● **Brief**: Starting at the line that contains "You are a computer-use agent. Screen dimensions: 467x292" and ending at the line that contains "Task: Click the Restart button", the lines below are to be given again exactly, with nothing added.

====

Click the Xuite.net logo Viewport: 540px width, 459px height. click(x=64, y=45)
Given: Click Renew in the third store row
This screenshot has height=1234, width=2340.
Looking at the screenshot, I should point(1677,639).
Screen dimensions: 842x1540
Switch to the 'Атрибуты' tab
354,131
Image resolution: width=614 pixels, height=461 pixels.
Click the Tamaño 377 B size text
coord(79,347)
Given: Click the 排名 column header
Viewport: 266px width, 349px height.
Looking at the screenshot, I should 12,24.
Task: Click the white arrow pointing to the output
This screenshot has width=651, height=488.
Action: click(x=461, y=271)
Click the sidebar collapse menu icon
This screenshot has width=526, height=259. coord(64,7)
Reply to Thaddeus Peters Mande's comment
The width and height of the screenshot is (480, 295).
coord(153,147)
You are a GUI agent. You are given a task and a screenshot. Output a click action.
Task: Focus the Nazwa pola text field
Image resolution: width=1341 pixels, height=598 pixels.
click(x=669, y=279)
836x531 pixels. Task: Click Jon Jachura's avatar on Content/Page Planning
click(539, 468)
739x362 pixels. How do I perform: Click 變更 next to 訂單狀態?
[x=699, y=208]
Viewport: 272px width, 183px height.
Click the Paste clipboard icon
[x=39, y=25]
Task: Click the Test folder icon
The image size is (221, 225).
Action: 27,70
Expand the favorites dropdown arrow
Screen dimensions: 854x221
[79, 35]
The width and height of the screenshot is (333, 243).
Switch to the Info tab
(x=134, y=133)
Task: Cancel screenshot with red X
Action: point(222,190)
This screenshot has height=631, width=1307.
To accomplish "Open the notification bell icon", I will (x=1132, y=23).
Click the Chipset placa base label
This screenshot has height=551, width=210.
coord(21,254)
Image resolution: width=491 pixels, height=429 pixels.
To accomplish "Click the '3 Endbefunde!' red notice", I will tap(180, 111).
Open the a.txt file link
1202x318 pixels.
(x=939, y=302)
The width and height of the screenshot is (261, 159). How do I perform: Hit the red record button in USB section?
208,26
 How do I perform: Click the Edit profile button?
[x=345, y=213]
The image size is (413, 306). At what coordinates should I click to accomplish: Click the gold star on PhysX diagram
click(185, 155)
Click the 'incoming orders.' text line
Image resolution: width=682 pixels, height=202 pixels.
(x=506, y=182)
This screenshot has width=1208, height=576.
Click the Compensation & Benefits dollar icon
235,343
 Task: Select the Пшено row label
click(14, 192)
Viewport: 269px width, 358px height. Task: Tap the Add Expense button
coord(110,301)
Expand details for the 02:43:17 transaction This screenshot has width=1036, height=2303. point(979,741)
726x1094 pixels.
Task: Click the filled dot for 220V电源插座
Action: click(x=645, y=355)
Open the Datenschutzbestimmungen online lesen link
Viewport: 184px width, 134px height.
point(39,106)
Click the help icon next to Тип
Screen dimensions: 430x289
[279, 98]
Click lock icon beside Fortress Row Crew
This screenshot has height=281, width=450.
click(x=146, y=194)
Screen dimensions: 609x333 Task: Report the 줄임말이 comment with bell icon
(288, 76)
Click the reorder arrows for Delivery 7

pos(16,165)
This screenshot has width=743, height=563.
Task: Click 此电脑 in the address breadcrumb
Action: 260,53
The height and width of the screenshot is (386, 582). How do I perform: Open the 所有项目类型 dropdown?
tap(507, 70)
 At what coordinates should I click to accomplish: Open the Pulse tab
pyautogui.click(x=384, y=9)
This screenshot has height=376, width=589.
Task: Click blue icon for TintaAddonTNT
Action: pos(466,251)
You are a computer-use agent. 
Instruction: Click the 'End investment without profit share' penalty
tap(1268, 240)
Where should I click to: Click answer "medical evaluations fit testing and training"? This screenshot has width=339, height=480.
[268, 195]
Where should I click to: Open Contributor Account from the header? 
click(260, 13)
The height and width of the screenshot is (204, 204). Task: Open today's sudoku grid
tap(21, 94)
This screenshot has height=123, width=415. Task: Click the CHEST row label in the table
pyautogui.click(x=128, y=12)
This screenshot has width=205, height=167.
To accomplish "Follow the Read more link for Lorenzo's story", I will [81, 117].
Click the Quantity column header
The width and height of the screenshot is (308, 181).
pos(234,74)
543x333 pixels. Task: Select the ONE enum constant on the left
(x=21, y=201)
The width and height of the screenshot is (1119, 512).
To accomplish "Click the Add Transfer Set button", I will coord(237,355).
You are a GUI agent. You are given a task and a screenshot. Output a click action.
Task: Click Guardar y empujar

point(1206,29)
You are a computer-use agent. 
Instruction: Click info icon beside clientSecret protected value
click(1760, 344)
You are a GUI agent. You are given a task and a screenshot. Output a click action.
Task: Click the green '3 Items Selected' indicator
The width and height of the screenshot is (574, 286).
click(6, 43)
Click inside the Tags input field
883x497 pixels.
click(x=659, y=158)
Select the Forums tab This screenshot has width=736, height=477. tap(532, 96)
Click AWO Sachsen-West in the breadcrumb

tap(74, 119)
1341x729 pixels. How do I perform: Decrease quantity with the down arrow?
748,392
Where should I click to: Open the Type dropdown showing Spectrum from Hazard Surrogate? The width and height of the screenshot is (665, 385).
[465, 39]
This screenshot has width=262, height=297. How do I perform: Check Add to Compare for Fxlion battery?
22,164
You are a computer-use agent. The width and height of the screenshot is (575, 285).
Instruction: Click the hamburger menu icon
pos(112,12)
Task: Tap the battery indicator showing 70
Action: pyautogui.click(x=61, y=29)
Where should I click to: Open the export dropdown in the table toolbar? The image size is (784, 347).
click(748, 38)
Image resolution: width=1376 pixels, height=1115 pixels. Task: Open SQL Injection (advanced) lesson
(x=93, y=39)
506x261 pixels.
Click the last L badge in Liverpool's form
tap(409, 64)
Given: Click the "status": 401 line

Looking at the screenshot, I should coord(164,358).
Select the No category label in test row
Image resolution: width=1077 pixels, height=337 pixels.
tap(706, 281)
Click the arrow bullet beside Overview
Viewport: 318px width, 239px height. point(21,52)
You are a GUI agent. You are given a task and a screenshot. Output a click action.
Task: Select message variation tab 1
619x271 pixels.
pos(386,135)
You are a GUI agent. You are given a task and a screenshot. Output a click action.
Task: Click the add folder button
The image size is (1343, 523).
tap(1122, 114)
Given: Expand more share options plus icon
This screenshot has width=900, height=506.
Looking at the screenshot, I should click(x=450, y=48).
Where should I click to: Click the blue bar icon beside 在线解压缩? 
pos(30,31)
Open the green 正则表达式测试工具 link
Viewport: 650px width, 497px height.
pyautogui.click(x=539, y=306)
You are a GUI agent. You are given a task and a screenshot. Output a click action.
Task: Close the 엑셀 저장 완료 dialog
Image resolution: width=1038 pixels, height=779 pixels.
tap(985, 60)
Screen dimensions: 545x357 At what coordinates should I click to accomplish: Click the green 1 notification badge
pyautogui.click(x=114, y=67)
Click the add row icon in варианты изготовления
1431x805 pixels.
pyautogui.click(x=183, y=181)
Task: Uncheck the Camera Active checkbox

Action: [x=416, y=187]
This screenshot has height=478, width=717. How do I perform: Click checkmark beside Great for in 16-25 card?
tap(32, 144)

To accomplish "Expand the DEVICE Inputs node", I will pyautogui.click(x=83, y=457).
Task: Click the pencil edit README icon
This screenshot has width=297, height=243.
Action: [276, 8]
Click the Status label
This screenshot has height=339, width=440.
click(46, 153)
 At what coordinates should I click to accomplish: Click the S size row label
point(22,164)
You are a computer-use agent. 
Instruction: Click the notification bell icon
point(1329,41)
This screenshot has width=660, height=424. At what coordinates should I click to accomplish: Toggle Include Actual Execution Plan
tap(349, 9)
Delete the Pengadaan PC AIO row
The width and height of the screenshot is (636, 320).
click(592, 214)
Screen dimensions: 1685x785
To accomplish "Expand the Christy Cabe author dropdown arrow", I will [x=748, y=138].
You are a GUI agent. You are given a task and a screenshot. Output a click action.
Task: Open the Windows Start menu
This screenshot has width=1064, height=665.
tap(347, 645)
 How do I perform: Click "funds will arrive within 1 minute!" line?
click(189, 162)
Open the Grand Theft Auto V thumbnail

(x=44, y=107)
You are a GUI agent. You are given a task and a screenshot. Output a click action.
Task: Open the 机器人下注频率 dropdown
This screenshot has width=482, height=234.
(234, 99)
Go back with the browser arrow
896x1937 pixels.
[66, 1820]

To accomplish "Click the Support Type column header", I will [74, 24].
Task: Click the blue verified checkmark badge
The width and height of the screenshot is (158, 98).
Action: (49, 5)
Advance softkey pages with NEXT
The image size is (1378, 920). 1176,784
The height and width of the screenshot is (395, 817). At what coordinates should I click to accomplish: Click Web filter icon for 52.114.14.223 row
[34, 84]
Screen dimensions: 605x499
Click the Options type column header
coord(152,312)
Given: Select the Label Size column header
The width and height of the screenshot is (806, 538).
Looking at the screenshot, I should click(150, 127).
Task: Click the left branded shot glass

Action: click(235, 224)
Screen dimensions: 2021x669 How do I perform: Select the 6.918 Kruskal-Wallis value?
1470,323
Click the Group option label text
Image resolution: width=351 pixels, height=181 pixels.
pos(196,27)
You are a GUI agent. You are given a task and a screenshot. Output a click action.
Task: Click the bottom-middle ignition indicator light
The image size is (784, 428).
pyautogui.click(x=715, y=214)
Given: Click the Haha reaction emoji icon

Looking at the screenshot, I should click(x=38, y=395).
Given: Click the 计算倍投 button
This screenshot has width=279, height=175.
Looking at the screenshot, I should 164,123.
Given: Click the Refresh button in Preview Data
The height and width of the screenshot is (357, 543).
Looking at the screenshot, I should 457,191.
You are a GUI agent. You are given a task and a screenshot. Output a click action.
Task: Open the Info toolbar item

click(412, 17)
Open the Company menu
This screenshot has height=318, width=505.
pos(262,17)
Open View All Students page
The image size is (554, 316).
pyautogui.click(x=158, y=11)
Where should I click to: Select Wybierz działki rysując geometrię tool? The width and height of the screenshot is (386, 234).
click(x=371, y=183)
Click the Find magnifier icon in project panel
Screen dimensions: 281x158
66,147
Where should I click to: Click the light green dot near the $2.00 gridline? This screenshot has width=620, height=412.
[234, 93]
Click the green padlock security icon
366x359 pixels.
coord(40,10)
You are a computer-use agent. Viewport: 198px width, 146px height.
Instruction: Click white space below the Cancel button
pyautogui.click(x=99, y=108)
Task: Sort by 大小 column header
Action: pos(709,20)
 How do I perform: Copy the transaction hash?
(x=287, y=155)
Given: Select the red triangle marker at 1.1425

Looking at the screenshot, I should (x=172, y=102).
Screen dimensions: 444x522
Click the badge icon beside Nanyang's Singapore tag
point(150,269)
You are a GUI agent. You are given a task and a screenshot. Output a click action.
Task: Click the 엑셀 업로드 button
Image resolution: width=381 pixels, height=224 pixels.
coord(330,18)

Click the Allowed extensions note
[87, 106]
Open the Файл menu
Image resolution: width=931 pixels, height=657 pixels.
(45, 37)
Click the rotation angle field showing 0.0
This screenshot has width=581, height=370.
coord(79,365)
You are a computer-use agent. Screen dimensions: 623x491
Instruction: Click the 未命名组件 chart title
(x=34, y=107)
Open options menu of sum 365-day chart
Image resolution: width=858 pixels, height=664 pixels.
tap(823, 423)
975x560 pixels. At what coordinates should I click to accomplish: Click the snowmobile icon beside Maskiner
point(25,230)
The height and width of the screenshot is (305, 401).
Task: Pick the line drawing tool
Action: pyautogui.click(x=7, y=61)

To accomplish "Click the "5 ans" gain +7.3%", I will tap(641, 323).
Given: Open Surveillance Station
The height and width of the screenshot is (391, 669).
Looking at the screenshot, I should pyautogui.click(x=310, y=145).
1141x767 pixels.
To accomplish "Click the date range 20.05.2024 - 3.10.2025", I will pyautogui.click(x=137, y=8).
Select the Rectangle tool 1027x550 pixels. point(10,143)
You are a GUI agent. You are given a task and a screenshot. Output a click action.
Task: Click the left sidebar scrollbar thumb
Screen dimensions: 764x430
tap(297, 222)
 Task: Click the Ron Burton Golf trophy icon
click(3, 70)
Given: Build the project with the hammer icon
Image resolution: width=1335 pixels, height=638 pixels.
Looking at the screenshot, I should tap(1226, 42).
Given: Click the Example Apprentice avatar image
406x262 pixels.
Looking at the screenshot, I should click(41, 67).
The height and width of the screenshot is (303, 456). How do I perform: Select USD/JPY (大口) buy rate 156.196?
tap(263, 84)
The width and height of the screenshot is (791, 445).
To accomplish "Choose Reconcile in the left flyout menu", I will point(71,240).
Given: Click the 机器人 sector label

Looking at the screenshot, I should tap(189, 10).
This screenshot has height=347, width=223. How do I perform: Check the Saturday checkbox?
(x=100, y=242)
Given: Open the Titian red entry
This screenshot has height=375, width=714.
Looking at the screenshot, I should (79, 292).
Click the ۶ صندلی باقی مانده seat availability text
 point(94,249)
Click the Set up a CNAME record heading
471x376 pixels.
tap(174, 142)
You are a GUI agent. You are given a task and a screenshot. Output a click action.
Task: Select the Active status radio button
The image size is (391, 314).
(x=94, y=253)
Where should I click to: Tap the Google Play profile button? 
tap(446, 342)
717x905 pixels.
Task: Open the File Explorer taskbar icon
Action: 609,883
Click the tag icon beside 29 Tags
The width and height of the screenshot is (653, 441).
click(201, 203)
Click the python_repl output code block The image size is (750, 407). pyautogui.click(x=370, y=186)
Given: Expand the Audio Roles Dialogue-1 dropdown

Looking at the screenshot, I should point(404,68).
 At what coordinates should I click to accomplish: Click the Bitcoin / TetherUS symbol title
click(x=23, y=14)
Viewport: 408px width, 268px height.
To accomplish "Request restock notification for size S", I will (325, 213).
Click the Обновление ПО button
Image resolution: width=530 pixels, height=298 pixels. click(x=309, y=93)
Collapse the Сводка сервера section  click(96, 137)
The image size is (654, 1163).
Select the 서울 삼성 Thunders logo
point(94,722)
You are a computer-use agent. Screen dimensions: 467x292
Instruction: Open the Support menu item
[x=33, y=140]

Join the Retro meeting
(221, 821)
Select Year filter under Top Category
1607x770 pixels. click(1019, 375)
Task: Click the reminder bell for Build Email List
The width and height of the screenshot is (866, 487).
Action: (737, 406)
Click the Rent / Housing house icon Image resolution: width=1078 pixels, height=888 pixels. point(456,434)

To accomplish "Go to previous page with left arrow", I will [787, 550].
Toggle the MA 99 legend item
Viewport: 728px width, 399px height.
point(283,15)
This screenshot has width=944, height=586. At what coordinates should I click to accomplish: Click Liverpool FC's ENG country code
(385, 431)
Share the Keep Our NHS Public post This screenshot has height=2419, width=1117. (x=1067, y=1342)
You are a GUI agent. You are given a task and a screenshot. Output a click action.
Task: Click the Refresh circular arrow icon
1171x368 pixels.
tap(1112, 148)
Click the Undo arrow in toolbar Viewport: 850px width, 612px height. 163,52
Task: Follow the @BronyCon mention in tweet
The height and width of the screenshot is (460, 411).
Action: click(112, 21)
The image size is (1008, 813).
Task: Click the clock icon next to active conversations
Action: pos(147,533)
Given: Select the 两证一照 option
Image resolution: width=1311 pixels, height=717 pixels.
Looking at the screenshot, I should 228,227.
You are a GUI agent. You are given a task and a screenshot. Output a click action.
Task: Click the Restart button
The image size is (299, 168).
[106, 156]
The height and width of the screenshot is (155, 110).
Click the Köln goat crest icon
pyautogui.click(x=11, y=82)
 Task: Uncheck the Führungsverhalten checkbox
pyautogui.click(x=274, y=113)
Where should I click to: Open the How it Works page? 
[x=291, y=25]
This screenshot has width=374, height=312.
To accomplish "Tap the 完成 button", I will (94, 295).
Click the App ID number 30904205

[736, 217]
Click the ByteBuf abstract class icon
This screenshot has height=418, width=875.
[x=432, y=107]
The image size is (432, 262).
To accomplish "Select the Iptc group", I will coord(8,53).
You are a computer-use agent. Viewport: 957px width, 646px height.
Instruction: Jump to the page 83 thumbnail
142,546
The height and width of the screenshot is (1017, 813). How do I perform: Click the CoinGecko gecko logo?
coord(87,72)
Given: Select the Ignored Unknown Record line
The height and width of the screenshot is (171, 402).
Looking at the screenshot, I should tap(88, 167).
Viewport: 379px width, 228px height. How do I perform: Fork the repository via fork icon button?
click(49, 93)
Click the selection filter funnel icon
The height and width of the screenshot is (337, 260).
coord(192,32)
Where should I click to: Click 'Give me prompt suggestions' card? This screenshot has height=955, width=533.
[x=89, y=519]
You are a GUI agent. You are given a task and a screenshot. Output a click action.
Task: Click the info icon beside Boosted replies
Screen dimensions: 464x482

====

● **Expected output**:
You are a computer-use agent. Screen dimensions: 467x292
Instruction: Open the Support menu item
[x=33, y=140]

Join the Retro meeting
(221, 821)
Select Year filter under Top Category
1607x770 pixels. click(1019, 375)
Task: Click the reminder bell for Build Email List
The width and height of the screenshot is (866, 487).
Action: (737, 406)
Click the Rent / Housing house icon Image resolution: width=1078 pixels, height=888 pixels. point(456,434)

To accomplish "Go to previous page with left arrow", I will [787, 550].
Toggle the MA 99 legend item
Viewport: 728px width, 399px height.
point(283,15)
This screenshot has width=944, height=586. At what coordinates should I click to accomplish: Click Liverpool FC's ENG country code
(385, 431)
Share the Keep Our NHS Public post This screenshot has height=2419, width=1117. (x=1067, y=1342)
You are a GUI agent. You are given a task and a screenshot. Output a click action.
Task: Click the Refresh circular arrow icon
1171x368 pixels.
tap(1112, 148)
Click the Undo arrow in toolbar Viewport: 850px width, 612px height. 163,52
Task: Follow the @BronyCon mention in tweet
The height and width of the screenshot is (460, 411).
Action: click(112, 21)
The image size is (1008, 813).
Task: Click the clock icon next to active conversations
Action: pos(147,533)
Given: Select the 两证一照 option
Image resolution: width=1311 pixels, height=717 pixels.
Looking at the screenshot, I should 228,227.
You are a GUI agent. You are given a task and a screenshot. Output a click action.
Task: Click the Restart button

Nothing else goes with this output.